Wohnen – ein Thema, das gesamtgesellschaftlich immer bedeutender wird und auch Frauen aus Drittstaaten betrifft. Was haben Ihre Analysen hierzu ergeben?

Atanisev: Wohngerechtigkeit und Wohnungsknappheit sind sehr komplexe Themen und betreffen Frauen und Männer. Allerdings zeigen sich hier große Unterschiede zwischen deutschen Staatsangehörigen und Drittstaatsangehörigen. Letztere leben deutlich häufiger in beengten Wohnverhältnissen. Besonders unter Geflüchteten besitzen Städte als Wohnort eine hohe Attraktivität, wo deutlich weniger freier Wohnraum zur Verfügung steht als auf dem Land. Geschlechtsspezifische Erkenntnisse fehlen in diesem Bereich – wie übrigens auch im Bereich Gesundheit. Es gibt allerdings empirische Untersuchungen zur Diskriminierung auf dem Wohnungsmarkt aufgrund der ethnischen Herkunft, wovon Frauen, die beispielsweise ein Kopftuch tragen, häufiger betroffen sind.

Wie sieht Ihr Fazit aus?

Atanisev: Es ist nach wie vor so, dass Migrantinnen in vielen Lebensbereichen aufgrund ihres Geschlechts und ihres Migrationshintergrundes eine "doppelte Benachteiligung" erfahren und deshalb besondere Integrationshürden aufweisen. So sehen wir beispielsweise, dass zugewanderte Frauen nicht selten hohe Bildungsabschlüsse und Qualifikationen erwerben, sie diese aber aufgrund von hohen Anerkennungsanforderungen in Deutschland, insbesondere in Erziehungs- und Gesundheitsberufen, nicht einsetzen können. Maßnahmen, die wir in der Studie benennen, versuchen diese Hürden abzubauen, indem zum Beispiel Frauen in den Sprachkursen und bei Teilnahme an Bildungsmaßnahmen durch ergänzende Kinderbetreuungsangebote entlastet werden.

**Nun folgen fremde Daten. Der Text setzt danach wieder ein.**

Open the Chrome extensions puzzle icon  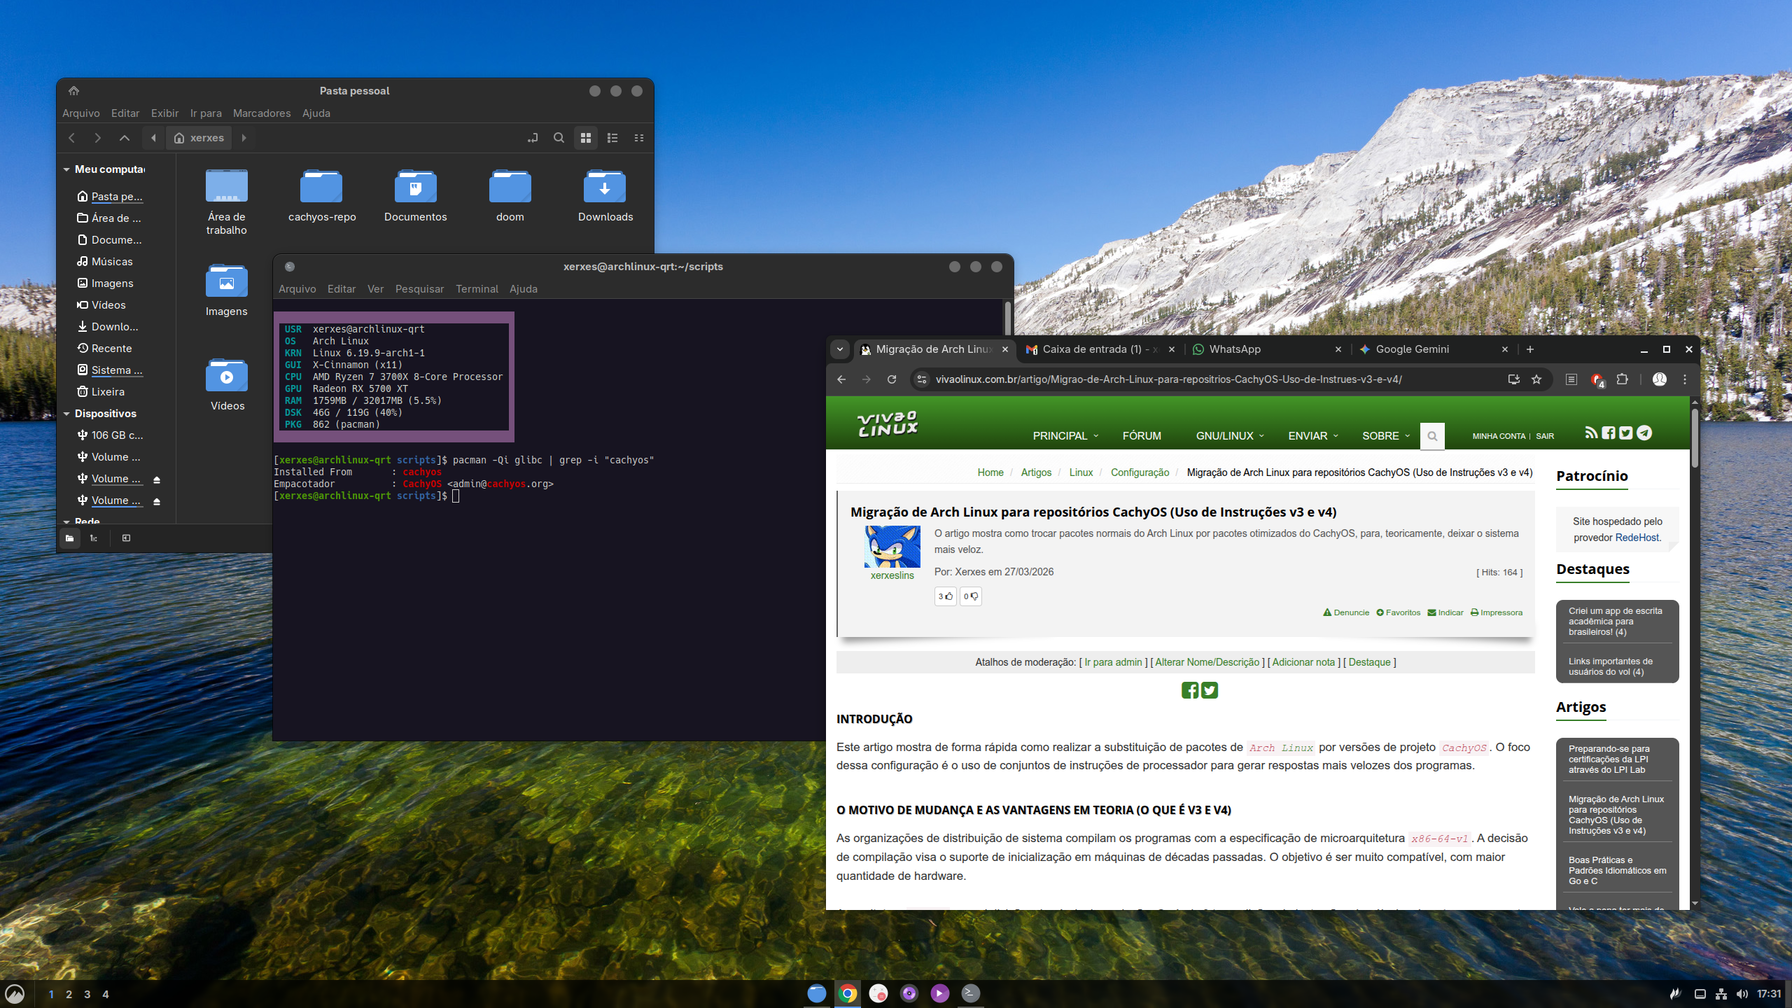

Publikationen des Europäischen Migrationsnetzwerks zum Thema

Das EMN Deutschland Paper (bisher nationale Studie) stellt den deutschen Beitrag zur EMN-Studie "Integration of migrant women in the EU and Norway: Policies and measures" dar. Die Studie wurde in allen beteiligten EU-Mitgliedstaaten und Norwegen nach gemeinsamen Vorgaben durchgeführt. Die Ergebnisse der nationalen Studien flossen anschließend in eine vergleichende EMN-Studie (bisher EMN-Synthesebericht) ein, die einen gesamteuropäischen Überblick über die Integration von Migrantinnen sowie über die politischen Integrationsansätze in den jeweiligen Staaten gibt. Zudem gibt es eine Kurzfassung in Form des EMN-Inform und des einseitigen EMN-Flash, die zum Download bereitstehen.